## [WHAT THE EXERCISE ASKS]
Transcribe only what runs from the line containing "Task: Click the" through the final line below, exactly, and leave every picture out.

## [TASK MATERIAL]
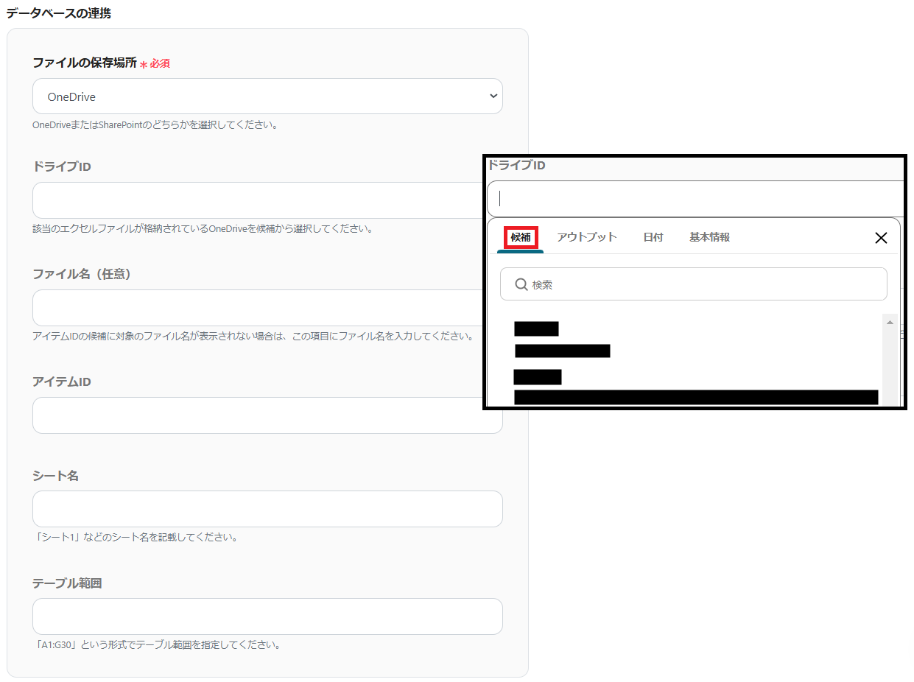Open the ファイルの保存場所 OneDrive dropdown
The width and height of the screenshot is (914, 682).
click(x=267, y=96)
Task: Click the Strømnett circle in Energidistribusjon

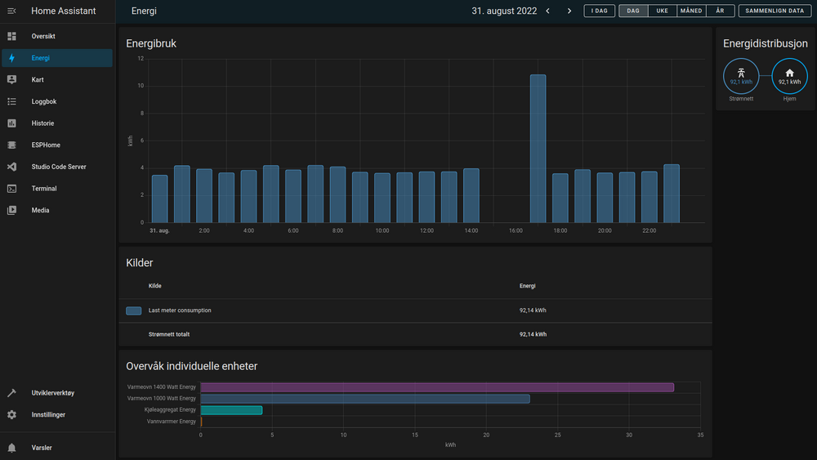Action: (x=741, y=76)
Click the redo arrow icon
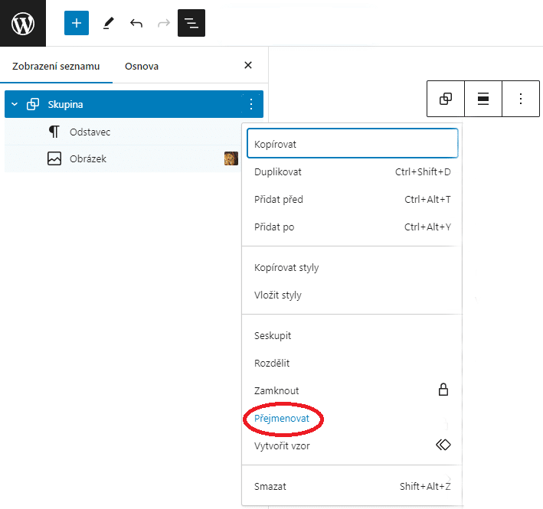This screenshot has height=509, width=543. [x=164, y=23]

## [WORKED SOLUTION]
Task: Click the Strømnett circle in Energidistribusjon

Action: (x=741, y=76)
Click the redo arrow icon
This screenshot has height=509, width=543. [x=164, y=23]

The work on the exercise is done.